Prolactin and Schizophrenia, an Evolving Relationship

Prolactin is a polypeptide hormone originally discovered from the crop glands of pigeons in 1933 (Riddle et al, 1933; Bushe and Pendlebury, 2010), however there was some scepticism that prolactin even existed in humans until the 1970s as human prolactin was considered identical to growth hormone (GH). During the 1970s, the development of radioimmunoassay techniques allowed the isolation of prolactin and its subsequent measurement (Kohen and Wildgust, 2008). Since that time, awareness of the consequences of hyperprolactinaemia in psychiatry has been less than rapid despite clear evidence that many psychotropic agents, in particular antipsychotics, elevate prolactin levels to some degree in many patients. As a result, prolactin monitoring is not commonplace and many clinicians remain unsure of its utility. In part, this may relate to lack of knowledge regarding pathological endpoints caused by hyperprolactinaemia. In the last decade, however, awareness has begun to emerge of the potential consequences of untreated hyperprolactinaemia including short-term adverse events of sexual dysfunction, amenorrhoea and infertility and longer term consequences that may include bone fractures and breast cancer. This has been due in part to a number of reviews focussing on the potential consequences of hyperprolactinaemia and the relatively high prevalence of this adverse event (Haddad and Wieck, 2004; Bostwick et al, 2009; Bushe and Pendlebury, 2010), ). In 2008 the first set of prolactin monitoring guidelines was published and more recent data have begun to evaluate the use of specific polypharmacy to reduce prolactin levels (Peveler et al, 2008).
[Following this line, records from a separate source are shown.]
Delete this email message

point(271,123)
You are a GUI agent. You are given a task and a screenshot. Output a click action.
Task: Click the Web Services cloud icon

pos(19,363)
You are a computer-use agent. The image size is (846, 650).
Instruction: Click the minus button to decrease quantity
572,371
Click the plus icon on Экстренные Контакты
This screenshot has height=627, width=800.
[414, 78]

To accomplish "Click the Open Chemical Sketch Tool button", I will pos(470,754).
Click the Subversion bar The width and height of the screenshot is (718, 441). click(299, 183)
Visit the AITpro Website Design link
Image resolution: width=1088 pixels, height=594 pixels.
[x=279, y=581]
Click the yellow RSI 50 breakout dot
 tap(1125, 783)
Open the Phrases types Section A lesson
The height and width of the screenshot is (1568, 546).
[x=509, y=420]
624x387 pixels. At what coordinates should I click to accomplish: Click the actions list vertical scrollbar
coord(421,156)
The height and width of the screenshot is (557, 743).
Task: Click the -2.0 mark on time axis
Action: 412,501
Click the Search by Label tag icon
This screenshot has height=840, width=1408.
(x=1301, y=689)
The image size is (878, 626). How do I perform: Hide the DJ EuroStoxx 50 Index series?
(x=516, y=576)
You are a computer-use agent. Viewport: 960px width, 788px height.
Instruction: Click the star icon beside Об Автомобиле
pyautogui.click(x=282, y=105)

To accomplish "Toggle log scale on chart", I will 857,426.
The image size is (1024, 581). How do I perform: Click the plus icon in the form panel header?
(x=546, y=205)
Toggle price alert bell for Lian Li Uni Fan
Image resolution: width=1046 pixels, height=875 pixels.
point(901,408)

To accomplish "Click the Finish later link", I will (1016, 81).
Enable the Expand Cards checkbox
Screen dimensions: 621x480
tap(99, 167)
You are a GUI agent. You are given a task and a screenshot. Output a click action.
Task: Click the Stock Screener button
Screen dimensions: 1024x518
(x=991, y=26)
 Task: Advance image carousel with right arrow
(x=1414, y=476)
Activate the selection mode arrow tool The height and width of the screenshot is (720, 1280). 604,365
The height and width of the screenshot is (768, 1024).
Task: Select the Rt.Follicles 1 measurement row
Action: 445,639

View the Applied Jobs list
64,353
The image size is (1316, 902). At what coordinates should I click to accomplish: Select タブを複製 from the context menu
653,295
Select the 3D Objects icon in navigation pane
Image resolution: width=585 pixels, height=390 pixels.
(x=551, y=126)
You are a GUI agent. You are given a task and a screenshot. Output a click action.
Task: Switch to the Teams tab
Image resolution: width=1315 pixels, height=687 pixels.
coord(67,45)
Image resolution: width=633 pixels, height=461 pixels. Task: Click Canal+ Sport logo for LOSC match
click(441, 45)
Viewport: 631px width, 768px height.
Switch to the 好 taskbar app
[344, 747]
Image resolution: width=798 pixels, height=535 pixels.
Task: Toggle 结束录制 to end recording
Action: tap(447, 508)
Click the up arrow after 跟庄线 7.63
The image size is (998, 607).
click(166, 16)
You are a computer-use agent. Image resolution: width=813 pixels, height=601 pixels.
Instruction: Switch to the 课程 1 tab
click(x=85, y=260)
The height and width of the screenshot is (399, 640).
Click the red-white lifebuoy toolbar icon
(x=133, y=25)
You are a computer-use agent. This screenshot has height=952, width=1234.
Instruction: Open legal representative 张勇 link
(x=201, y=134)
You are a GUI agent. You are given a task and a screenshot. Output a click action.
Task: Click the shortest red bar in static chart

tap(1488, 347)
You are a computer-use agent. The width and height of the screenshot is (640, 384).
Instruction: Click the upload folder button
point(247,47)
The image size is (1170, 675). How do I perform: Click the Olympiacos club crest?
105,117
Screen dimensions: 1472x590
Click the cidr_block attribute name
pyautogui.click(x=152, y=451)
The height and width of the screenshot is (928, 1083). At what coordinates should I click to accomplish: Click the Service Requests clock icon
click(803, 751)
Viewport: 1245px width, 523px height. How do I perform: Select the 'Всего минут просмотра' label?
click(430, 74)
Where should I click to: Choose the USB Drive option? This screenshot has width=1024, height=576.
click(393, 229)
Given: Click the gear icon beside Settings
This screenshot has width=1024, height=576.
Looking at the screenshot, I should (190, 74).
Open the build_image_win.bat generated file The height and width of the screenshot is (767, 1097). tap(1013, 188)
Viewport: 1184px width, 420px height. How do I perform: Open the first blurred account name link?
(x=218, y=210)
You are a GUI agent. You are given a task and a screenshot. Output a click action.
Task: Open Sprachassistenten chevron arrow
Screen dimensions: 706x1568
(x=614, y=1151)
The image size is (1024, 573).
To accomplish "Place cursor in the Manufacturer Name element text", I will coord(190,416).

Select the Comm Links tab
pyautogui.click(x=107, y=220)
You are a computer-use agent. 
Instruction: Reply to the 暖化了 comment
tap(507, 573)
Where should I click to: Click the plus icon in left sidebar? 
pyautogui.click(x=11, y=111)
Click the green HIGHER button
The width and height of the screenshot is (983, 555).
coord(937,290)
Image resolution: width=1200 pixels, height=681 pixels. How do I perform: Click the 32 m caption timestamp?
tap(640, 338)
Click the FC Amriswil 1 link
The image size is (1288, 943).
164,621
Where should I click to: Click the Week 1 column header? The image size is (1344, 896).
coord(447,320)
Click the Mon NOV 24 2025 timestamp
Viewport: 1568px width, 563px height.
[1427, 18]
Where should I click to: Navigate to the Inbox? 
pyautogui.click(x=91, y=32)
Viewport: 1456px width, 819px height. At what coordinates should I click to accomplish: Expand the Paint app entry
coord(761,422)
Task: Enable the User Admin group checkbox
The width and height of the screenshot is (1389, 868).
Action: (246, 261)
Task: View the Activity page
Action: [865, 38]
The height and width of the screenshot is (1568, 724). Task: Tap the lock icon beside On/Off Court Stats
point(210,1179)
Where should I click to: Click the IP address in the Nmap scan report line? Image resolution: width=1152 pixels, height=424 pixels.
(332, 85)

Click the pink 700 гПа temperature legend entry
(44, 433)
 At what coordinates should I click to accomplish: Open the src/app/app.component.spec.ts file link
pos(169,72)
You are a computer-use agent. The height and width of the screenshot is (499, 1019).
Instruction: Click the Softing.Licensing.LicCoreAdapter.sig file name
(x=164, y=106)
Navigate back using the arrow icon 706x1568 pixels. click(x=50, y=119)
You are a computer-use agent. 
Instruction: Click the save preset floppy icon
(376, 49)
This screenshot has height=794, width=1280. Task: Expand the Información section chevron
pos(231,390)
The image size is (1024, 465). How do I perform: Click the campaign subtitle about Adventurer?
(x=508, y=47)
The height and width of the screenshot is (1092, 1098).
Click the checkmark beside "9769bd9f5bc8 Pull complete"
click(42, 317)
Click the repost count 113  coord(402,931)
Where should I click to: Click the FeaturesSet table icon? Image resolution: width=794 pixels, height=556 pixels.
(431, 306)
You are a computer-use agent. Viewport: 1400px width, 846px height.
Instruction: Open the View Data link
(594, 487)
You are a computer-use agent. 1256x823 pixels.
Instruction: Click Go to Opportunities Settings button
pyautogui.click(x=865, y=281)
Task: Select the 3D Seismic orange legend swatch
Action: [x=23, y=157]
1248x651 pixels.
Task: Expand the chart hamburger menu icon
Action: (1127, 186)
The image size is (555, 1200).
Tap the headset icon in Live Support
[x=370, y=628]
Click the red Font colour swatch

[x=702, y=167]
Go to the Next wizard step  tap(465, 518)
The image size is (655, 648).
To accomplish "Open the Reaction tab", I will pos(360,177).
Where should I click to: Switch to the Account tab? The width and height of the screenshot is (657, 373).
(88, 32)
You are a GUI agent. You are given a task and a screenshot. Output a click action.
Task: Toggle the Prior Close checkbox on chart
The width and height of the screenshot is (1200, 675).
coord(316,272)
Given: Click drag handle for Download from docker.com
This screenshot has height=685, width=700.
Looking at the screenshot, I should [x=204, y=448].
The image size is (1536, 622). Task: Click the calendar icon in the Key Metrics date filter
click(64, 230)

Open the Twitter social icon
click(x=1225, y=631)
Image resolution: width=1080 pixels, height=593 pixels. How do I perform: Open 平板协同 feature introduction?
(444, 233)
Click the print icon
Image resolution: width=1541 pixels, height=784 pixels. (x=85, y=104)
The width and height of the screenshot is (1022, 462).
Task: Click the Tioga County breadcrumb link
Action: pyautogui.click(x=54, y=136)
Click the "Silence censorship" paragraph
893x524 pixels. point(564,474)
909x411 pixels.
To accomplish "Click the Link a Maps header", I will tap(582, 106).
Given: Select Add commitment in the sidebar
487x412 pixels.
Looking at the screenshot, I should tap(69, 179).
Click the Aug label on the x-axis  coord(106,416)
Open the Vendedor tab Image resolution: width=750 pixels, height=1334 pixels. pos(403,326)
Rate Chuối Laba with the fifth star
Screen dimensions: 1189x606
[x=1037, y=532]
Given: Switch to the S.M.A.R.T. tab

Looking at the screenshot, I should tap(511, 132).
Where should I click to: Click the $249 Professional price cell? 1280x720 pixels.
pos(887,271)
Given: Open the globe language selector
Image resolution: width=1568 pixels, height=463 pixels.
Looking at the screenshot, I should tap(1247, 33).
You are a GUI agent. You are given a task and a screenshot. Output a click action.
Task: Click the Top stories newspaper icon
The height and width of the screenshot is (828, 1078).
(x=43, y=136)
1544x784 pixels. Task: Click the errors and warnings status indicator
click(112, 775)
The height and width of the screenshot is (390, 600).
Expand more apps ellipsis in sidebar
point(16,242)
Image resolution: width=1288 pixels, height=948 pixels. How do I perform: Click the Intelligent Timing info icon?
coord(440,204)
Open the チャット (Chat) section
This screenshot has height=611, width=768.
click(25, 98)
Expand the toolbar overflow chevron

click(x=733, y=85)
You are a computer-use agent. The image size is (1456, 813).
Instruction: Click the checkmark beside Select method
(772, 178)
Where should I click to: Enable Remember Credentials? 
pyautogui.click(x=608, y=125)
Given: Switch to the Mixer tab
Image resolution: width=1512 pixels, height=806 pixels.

There remain, however, many unanswered questions; most relate to the need to establish the true incidence of longer term sequelae of hyperprolactinaemia and to the simple questionwhat level of prolactin actually carries consequences and when? When one considers that prolactin has at least 300 biological actions it may be that this diversity of function will lead to research that further defines the precise role of and subsequent pathology induced by hyperprolactinaemia (Fitzgerald and Dinan, 2008).